Pourquoi les banques doivent tenir compte de la méfiance croissante du public face à ChatGPT

La cabinet Forrester alerte sur une réalité qui n’avait pas du tout été anticipée: la méfiance grandissante du public par rapport à ChatGPT. Comme chacun le sait, le 30 novembre 2022, l’ouverture au grand public de ChatGPT 3, la solution développée par Open AI, a constitué une révolution en matière d’intelligence artificielle. Cette solution d’IA générative crée du texte, des images, de la musique, du code en réponse à des demandes formulées par les utilisateurs. Elle s’appuie sur un processus d’apprentissage qui lui permet de créer des produits originaux.
Le grand public s’est rapidement emparé de cette solution. Mais on commence à mieux cerner de quelle façon. Dans sa récente étude BornAI, l’agence Heaven décrypte notamment les usages de l’IA générative chez les plus jeunes.

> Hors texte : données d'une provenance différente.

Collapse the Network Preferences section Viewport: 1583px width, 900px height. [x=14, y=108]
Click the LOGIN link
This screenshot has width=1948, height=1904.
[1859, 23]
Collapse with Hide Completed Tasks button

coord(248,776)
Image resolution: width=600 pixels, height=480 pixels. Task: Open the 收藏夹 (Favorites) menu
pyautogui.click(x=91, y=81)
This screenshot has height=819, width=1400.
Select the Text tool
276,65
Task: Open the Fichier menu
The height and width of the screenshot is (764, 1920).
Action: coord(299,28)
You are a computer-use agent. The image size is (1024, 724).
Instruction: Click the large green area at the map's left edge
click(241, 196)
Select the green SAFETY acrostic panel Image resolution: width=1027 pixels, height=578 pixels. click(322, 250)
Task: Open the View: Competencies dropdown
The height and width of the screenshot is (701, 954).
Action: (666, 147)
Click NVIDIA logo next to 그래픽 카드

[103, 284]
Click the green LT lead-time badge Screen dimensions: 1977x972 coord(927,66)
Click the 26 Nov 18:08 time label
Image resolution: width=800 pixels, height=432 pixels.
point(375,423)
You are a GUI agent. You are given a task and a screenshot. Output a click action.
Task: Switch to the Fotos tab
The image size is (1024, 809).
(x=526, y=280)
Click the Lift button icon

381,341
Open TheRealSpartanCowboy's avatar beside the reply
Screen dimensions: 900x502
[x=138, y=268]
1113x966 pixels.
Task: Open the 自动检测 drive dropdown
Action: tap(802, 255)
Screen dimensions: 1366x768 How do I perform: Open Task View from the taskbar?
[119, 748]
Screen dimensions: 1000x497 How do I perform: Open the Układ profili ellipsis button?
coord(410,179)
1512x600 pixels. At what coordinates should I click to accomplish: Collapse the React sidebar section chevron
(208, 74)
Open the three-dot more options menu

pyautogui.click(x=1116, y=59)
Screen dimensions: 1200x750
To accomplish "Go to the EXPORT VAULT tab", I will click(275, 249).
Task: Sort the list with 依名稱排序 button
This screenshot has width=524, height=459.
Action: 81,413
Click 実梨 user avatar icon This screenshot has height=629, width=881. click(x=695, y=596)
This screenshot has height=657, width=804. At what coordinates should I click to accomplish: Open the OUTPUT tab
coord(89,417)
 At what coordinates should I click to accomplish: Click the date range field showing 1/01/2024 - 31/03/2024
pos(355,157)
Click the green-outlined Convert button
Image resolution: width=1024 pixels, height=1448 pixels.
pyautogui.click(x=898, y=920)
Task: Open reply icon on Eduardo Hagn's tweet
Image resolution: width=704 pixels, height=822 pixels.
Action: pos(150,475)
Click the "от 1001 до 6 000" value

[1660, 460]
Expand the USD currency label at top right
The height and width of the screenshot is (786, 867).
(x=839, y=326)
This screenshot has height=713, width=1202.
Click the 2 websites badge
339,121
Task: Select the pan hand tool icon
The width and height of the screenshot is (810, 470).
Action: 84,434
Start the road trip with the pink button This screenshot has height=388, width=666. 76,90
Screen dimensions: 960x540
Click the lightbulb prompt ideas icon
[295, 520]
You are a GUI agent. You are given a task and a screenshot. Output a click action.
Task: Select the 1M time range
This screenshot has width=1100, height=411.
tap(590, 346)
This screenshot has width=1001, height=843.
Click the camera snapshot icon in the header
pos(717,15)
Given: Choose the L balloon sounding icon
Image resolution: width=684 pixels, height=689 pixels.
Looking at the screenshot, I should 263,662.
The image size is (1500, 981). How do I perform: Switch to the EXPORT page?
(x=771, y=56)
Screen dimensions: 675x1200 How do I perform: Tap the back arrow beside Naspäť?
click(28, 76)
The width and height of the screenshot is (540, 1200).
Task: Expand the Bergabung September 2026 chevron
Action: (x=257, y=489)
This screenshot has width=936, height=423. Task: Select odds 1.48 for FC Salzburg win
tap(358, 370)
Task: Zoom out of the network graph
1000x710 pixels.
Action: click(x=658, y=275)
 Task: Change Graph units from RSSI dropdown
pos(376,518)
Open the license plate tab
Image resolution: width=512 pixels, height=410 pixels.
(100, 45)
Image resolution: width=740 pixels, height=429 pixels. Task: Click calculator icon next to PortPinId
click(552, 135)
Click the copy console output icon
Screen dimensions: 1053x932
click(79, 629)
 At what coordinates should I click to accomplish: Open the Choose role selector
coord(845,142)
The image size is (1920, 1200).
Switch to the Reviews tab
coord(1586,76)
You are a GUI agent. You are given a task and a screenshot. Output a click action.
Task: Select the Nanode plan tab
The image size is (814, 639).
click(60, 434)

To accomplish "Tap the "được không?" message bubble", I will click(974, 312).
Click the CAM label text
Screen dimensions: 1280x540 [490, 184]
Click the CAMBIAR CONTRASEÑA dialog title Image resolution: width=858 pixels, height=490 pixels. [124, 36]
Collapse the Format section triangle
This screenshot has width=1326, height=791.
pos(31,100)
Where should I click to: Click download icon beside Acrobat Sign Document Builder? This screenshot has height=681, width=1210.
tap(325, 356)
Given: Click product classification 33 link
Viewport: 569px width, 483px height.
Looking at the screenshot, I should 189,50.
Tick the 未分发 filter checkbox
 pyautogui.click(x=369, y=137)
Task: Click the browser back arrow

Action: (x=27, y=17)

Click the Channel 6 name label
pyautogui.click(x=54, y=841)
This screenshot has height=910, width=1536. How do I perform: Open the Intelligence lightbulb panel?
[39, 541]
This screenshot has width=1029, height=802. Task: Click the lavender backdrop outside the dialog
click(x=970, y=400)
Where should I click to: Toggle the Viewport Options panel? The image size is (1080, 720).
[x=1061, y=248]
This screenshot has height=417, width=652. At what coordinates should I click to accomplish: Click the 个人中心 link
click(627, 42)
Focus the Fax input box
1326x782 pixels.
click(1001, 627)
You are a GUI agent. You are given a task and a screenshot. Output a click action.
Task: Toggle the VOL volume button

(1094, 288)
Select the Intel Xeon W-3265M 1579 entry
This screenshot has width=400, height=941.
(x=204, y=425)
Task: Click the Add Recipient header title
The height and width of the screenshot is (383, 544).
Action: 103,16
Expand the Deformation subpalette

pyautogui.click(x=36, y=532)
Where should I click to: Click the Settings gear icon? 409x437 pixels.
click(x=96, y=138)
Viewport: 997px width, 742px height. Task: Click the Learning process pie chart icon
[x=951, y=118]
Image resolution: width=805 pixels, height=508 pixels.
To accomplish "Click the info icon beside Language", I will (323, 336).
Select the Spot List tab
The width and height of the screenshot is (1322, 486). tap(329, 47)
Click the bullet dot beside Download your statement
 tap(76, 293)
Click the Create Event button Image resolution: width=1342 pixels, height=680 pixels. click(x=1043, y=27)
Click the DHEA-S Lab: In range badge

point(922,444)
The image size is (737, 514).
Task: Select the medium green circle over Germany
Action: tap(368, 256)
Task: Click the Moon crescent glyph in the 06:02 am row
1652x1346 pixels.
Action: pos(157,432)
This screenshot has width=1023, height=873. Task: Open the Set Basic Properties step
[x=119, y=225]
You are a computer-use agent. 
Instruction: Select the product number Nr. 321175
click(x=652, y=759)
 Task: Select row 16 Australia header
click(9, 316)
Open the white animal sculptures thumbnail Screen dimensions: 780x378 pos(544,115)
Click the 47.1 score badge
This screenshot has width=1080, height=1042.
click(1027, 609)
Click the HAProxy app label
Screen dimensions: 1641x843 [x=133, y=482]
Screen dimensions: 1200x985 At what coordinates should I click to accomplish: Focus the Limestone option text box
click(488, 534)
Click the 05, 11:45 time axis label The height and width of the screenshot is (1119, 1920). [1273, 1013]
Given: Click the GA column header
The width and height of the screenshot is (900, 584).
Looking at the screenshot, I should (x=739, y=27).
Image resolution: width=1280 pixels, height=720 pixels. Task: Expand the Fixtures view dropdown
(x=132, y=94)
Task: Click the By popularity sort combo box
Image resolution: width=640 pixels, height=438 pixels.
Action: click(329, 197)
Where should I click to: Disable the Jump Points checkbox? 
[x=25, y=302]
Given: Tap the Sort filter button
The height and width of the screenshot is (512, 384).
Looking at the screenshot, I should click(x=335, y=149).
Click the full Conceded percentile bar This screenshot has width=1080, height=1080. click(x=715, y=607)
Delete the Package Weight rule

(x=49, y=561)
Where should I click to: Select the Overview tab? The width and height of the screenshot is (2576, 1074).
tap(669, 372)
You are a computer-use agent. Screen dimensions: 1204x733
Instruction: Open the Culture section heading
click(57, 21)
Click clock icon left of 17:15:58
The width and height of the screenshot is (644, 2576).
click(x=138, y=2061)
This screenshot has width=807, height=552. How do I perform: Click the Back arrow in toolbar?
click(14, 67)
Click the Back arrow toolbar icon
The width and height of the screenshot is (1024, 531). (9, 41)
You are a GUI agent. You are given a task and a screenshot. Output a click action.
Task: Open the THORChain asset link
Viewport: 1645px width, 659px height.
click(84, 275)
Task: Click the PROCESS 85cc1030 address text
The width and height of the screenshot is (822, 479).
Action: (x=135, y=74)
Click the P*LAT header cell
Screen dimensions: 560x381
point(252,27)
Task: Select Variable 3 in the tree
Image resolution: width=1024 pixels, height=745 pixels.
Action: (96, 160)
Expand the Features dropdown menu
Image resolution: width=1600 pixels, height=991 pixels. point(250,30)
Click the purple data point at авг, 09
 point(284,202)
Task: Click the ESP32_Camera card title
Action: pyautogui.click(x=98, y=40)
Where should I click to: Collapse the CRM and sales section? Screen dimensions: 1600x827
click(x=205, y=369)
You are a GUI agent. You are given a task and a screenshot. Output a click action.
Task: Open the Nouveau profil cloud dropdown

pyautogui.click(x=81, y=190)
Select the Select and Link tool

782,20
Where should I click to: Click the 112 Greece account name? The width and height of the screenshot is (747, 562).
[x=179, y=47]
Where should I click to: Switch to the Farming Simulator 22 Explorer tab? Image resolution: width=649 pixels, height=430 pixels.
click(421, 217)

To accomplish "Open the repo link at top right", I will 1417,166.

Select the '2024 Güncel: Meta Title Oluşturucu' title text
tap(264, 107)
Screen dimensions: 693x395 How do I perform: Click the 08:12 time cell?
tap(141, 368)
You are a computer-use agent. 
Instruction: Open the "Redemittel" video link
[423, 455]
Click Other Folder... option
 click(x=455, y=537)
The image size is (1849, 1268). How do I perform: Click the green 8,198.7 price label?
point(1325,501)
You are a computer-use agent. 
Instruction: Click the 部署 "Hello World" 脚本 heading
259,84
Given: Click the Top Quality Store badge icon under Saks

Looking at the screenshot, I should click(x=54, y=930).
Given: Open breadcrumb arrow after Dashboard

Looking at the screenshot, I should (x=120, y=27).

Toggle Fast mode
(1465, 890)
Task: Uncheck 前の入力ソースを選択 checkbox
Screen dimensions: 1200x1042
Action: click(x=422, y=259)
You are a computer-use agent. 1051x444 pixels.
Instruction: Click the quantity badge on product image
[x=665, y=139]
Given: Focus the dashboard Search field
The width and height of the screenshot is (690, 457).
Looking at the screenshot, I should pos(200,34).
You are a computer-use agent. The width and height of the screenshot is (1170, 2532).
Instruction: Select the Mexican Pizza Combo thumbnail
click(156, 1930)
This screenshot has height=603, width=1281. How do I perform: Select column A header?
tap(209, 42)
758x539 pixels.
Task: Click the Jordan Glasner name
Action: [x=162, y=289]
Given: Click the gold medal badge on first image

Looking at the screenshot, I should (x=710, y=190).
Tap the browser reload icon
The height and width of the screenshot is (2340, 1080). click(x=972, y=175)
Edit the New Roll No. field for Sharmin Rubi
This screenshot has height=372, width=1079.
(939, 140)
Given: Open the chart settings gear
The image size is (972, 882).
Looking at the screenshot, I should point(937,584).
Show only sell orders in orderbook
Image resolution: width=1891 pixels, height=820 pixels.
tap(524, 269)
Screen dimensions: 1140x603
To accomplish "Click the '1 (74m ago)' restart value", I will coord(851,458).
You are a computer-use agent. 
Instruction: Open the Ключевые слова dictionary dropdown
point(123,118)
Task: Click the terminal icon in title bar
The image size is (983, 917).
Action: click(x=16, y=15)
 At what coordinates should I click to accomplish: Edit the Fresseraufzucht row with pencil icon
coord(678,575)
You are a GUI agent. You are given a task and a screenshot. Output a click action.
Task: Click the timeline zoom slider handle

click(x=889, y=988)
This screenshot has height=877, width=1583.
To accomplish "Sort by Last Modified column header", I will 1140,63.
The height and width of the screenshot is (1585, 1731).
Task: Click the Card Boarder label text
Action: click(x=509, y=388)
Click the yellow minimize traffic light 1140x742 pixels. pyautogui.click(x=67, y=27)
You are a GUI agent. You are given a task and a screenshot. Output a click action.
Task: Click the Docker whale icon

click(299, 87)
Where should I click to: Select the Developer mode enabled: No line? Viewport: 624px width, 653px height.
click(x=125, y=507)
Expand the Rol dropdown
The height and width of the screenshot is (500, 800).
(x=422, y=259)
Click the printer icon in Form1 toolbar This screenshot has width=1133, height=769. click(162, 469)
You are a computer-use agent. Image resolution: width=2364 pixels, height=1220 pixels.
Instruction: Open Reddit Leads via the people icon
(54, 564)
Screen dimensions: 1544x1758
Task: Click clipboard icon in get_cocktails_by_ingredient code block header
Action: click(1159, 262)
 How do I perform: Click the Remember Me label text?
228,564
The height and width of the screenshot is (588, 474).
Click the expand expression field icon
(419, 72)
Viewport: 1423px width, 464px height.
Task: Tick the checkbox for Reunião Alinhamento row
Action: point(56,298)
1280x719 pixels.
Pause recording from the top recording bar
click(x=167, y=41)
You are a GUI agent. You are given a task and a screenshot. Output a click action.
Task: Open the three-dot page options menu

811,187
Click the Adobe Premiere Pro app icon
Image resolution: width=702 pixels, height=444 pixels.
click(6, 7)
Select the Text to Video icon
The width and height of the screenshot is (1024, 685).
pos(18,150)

En moins de deux ans, son emploi s’est généralisé chez les 18-21 ans (ainsi que chez leur cadets) à une vitesse phénoménale puisque 85% d’entre eux y ont recours, généralement une fois par mois (45% ; ceux qui l’utilisent tous les jours sont 21%), sous deux principales formes: ChatGPT et MyAI (Snapchat).
Ce recours a principalement lieu (83%) pour des raisons scolaires, c’est-à-dire pour mener des recherches et faire des devoirs. Pour autant, une source d’information comme ChatGPT paraît moins fiable aux jeunes que leurs enseignants, leurs proches ou tout simplement les vieux moteurs de recherche.
Une demande de transparence
Le cabinet Forrester, de même, souligne que de plus en plus de personnes se méfient des informations fournies par l’IA générative. A ce point que 77% des consommateurs américains et britanniques estiment que les marques devraient signaler qu’elles ont recours à l’IA générative quand c’est effectivement le cas.
Les banques et les compagnies d’assurance doivent particulièrement tenir compte de ces alertes car celles-ci touchent une dimension essentielle de leurs activités: les conseils que leurs clients attendent d’elles.
A ce stade, les établissements financiers ont plutôt considéré ChatGPT avec circonspection, considérant que l’IA générative représente une technologie vis-à-vis de laquelle on manque encore de recul. Mais ils n’ont pas pu non plus échapper à la nouvelle mode et, aujourd’hui, la plupart explorent différents projets de mise en œuvre de l’IA générative, notamment pour appuyer les conseillers et affiner la relation client ; ce qui veut dire automatiser la génération de comptes-rendus, la production de contenus marketing, le développement des interfaces conversationnelles, la formation de conseillers ou téléconseillers "augmentés"...
Des recommandations personnalisées
L’IA générative peut, à partir de l’analyse des données individuelles et des historiques de transactions des clients, proposer des recommandations personnalisées en termes de produits, d’objectifs de vie et de bien-être financier. Certes, de tels développements sont très complexes, avec des risques d’erreur qui ne sont pas pleinement mesurés – une incertitude qui, à un niveau bien plus basique, bride encore par exemple l’affichage d’estimations de soldes en compte en fin de mois chez beaucoup d’établissements.
Mais la tendance est là et, puisque l’enjeu de personnalisation oblige à identifier le profil et les motivations des individus, on envisage d’exploiter avec l’IA les caractéristiques de leur manière de s'exprimer et de détecter, par analyse faciale, vocale ou textuelle, leurs sentiments pour enrichir l’expérience client et optimiser la transformation commerciale.
Toutefois, est-ce bien ce que souhaitent la plupart des clients? Ceux-ci attendent non pas tant un conseil personnalisé qu’une relation personnelle. Vis-à-vis de sa banque et souvent de sa compagnie d’assurance, en effet, le contrat de base consiste à pouvoir s’adresser à quelqu’un que l’on connait et qui nous connait. Certes tout cela a déjà évolué mais les établissements qui ne le permettent pas ont encore beaucoup de mal à capter la relation principale avec leurs clients.
L’emploi de l’IA générative peut renforcer cette relation personnelle, surtout dans un contexte où, gérant des centaines de comptes, les conseillers ne peuvent tous bien les connaitre. Mais elle peut également tenter de s’y substituer, au moins en partie. Alors, comme le signale Forrester, non signalée comme telle, une telle substitution suscitera certainement chez les clients des doutes quant à l’authenticité des communications, aussi bien que du scepticisme et de la méfiance face aux recommandations.
C’est que la maturité technologique du public ne cesse d’augmenter – surtout dès lors qu’il utilise lui-même les outils d’IA. Encore peu aperçu, le principal effet d’une généralisation de l’IA générative pourrait bien être d’accroitre notre méfiance face à des communications impersonnelles, artificielles et notre irritation face à la xyloglossie, la langue de bois.